# Activity
Your task is to extract every line from the material below exactly.

# Provided information
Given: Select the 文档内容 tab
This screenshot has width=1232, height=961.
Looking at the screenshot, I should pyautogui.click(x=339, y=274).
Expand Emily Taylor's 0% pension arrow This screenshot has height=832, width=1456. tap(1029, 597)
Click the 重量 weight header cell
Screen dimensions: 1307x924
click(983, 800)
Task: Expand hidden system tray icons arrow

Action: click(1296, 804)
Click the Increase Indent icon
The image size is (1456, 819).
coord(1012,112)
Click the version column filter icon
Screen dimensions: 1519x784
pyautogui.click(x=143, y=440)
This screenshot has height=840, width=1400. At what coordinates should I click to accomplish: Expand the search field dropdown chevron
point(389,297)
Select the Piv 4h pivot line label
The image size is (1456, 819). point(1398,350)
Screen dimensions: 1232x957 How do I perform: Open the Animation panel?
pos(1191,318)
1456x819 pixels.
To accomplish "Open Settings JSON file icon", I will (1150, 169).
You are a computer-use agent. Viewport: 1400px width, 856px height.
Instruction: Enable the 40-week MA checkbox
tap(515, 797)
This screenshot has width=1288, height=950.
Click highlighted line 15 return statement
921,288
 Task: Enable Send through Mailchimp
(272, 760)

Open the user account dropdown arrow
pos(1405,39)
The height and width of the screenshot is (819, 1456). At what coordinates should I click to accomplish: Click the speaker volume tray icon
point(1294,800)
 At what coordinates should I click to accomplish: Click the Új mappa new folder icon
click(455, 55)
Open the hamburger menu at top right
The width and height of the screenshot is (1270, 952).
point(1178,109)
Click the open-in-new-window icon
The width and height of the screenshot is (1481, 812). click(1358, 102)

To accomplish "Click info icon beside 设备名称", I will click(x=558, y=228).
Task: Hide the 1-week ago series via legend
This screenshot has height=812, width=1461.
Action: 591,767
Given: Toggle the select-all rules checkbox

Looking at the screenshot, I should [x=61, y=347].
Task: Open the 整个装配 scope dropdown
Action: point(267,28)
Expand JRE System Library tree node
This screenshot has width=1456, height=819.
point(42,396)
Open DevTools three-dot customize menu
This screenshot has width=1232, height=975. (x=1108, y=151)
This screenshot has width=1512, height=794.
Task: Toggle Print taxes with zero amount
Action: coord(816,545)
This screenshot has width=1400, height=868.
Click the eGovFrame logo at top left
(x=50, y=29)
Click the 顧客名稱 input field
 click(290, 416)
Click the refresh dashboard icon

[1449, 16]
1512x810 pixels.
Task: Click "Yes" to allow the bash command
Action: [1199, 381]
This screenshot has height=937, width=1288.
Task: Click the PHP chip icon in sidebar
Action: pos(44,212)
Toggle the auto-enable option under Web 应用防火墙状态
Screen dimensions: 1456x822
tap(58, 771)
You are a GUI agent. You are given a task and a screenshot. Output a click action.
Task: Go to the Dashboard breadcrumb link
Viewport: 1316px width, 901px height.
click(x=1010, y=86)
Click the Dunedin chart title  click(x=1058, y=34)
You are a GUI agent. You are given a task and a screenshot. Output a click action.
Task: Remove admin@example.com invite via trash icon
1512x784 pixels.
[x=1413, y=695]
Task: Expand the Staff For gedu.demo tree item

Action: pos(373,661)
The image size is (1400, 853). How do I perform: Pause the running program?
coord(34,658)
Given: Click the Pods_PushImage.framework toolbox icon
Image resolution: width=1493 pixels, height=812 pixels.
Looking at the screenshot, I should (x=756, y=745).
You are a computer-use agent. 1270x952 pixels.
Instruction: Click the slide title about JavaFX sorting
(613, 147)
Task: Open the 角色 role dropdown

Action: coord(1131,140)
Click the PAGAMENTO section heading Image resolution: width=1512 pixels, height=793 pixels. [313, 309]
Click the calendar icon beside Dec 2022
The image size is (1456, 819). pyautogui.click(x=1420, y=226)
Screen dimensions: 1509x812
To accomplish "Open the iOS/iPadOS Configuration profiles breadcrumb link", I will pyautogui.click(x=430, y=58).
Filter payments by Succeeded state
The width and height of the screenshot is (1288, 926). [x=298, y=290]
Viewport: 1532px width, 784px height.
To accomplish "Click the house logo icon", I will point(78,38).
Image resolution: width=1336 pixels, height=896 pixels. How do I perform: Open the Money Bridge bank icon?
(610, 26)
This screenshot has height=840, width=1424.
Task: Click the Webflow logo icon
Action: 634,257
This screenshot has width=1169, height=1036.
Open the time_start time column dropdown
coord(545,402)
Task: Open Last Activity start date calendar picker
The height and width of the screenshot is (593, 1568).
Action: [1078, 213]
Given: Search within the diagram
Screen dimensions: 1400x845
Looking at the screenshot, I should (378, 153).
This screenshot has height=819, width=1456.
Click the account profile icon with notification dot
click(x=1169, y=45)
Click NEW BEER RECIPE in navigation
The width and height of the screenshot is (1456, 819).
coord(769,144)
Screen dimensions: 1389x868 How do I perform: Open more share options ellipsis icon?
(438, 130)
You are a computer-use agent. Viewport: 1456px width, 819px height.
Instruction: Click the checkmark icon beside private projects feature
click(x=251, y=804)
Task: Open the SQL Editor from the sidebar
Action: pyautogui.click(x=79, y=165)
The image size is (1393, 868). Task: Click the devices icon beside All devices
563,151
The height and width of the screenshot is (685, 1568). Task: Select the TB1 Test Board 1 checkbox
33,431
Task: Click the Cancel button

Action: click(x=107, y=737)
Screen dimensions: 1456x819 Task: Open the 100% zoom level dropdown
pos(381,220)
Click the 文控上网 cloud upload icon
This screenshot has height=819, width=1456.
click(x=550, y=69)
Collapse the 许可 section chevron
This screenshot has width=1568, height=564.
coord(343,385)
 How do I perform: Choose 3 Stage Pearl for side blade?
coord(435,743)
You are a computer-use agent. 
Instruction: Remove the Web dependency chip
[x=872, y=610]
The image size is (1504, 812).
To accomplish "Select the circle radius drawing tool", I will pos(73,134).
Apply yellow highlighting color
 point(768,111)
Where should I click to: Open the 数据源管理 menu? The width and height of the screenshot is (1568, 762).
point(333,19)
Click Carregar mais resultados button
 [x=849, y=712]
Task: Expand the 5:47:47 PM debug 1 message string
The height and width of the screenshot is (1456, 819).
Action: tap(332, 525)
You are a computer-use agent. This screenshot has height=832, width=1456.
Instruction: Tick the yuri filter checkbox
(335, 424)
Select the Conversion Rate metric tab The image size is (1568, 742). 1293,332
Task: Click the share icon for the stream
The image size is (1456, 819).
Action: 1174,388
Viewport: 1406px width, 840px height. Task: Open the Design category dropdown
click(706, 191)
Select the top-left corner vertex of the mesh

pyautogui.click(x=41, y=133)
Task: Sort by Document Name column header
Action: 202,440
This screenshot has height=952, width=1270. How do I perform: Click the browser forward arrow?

# Answer box
Given: Select the 文档内容 tab
This screenshot has width=1232, height=961.
Looking at the screenshot, I should pyautogui.click(x=339, y=274).
Expand Emily Taylor's 0% pension arrow This screenshot has height=832, width=1456. tap(1029, 597)
Click the 重量 weight header cell
Screen dimensions: 1307x924
click(983, 800)
Task: Expand hidden system tray icons arrow

Action: click(1296, 804)
Click the Increase Indent icon
The image size is (1456, 819).
coord(1012,112)
Click the version column filter icon
Screen dimensions: 1519x784
pyautogui.click(x=143, y=440)
This screenshot has height=840, width=1400. At what coordinates should I click to accomplish: Expand the search field dropdown chevron
point(389,297)
Select the Piv 4h pivot line label
The image size is (1456, 819). point(1398,350)
Screen dimensions: 1232x957 How do I perform: Open the Animation panel?
pos(1191,318)
1456x819 pixels.
To accomplish "Open Settings JSON file icon", I will (1150, 169).
You are a computer-use agent. Viewport: 1400px width, 856px height.
Instruction: Enable the 40-week MA checkbox
tap(515, 797)
This screenshot has width=1288, height=950.
Click highlighted line 15 return statement
921,288
 Task: Enable Send through Mailchimp
(272, 760)

Open the user account dropdown arrow
pos(1405,39)
The height and width of the screenshot is (819, 1456). At what coordinates should I click to accomplish: Click the speaker volume tray icon
point(1294,800)
 At what coordinates should I click to accomplish: Click the Új mappa new folder icon
click(455, 55)
Open the hamburger menu at top right
The width and height of the screenshot is (1270, 952).
point(1178,109)
Click the open-in-new-window icon
The width and height of the screenshot is (1481, 812). click(1358, 102)

To accomplish "Click info icon beside 设备名称", I will click(x=558, y=228).
Task: Hide the 1-week ago series via legend
This screenshot has height=812, width=1461.
Action: 591,767
Given: Toggle the select-all rules checkbox

Looking at the screenshot, I should [x=61, y=347].
Task: Open the 整个装配 scope dropdown
Action: point(267,28)
Expand JRE System Library tree node
This screenshot has width=1456, height=819.
point(42,396)
Open DevTools three-dot customize menu
This screenshot has width=1232, height=975. (x=1108, y=151)
This screenshot has width=1512, height=794.
Task: Toggle Print taxes with zero amount
Action: coord(816,545)
This screenshot has width=1400, height=868.
Click the eGovFrame logo at top left
(x=50, y=29)
Click the 顧客名稱 input field
 click(290, 416)
Click the refresh dashboard icon

[1449, 16]
1512x810 pixels.
Task: Click "Yes" to allow the bash command
Action: [1199, 381]
This screenshot has height=937, width=1288.
Task: Click the PHP chip icon in sidebar
Action: pos(44,212)
Toggle the auto-enable option under Web 应用防火墙状态
Screen dimensions: 1456x822
tap(58, 771)
You are a GUI agent. You are given a task and a screenshot. Output a click action.
Task: Go to the Dashboard breadcrumb link
Viewport: 1316px width, 901px height.
click(x=1010, y=86)
Click the Dunedin chart title  click(x=1058, y=34)
You are a GUI agent. You are given a task and a screenshot. Output a click action.
Task: Remove admin@example.com invite via trash icon
1512x784 pixels.
[x=1413, y=695]
Task: Expand the Staff For gedu.demo tree item

Action: pos(373,661)
The image size is (1400, 853). How do I perform: Pause the running program?
coord(34,658)
Given: Click the Pods_PushImage.framework toolbox icon
Image resolution: width=1493 pixels, height=812 pixels.
Looking at the screenshot, I should (x=756, y=745).
You are a computer-use agent. 1270x952 pixels.
Instruction: Click the slide title about JavaFX sorting
(613, 147)
Task: Open the 角色 role dropdown

Action: coord(1131,140)
Click the PAGAMENTO section heading Image resolution: width=1512 pixels, height=793 pixels. [313, 309]
Click the calendar icon beside Dec 2022
The image size is (1456, 819). pyautogui.click(x=1420, y=226)
Screen dimensions: 1509x812
To accomplish "Open the iOS/iPadOS Configuration profiles breadcrumb link", I will pyautogui.click(x=430, y=58).
Filter payments by Succeeded state
The width and height of the screenshot is (1288, 926). [x=298, y=290]
Viewport: 1532px width, 784px height.
To accomplish "Click the house logo icon", I will point(78,38).
Image resolution: width=1336 pixels, height=896 pixels. How do I perform: Open the Money Bridge bank icon?
(610, 26)
This screenshot has height=840, width=1424.
Task: Click the Webflow logo icon
Action: 634,257
This screenshot has width=1169, height=1036.
Open the time_start time column dropdown
coord(545,402)
Task: Open Last Activity start date calendar picker
The height and width of the screenshot is (593, 1568).
Action: [1078, 213]
Given: Search within the diagram
Screen dimensions: 1400x845
Looking at the screenshot, I should (378, 153).
This screenshot has height=819, width=1456.
Click the account profile icon with notification dot
click(x=1169, y=45)
Click NEW BEER RECIPE in navigation
The width and height of the screenshot is (1456, 819).
coord(769,144)
Screen dimensions: 1389x868 How do I perform: Open more share options ellipsis icon?
(438, 130)
You are a computer-use agent. Viewport: 1456px width, 819px height.
Instruction: Click the checkmark icon beside private projects feature
click(x=251, y=804)
Task: Open the SQL Editor from the sidebar
Action: pyautogui.click(x=79, y=165)
The image size is (1393, 868). Task: Click the devices icon beside All devices
563,151
The height and width of the screenshot is (685, 1568). Task: Select the TB1 Test Board 1 checkbox
33,431
Task: Click the Cancel button

Action: click(x=107, y=737)
Screen dimensions: 1456x819 Task: Open the 100% zoom level dropdown
pos(381,220)
Click the 文控上网 cloud upload icon
This screenshot has height=819, width=1456.
click(x=550, y=69)
Collapse the 许可 section chevron
This screenshot has width=1568, height=564.
coord(343,385)
 How do I perform: Choose 3 Stage Pearl for side blade?
coord(435,743)
You are a computer-use agent. 
Instruction: Remove the Web dependency chip
[x=872, y=610]
The image size is (1504, 812).
To accomplish "Select the circle radius drawing tool", I will pos(73,134).
Apply yellow highlighting color
 point(768,111)
Where should I click to: Open the 数据源管理 menu? The width and height of the screenshot is (1568, 762).
point(333,19)
Click Carregar mais resultados button
 [x=849, y=712]
Task: Expand the 5:47:47 PM debug 1 message string
The height and width of the screenshot is (1456, 819).
Action: tap(332, 525)
You are a computer-use agent. This screenshot has height=832, width=1456.
Instruction: Tick the yuri filter checkbox
(335, 424)
Select the Conversion Rate metric tab The image size is (1568, 742). 1293,332
Task: Click the share icon for the stream
The image size is (1456, 819).
Action: 1174,388
Viewport: 1406px width, 840px height. Task: Open the Design category dropdown
click(706, 191)
Select the top-left corner vertex of the mesh

pyautogui.click(x=41, y=133)
Task: Sort by Document Name column header
Action: 202,440
This screenshot has height=952, width=1270. How do I perform: Click the browser forward arrow?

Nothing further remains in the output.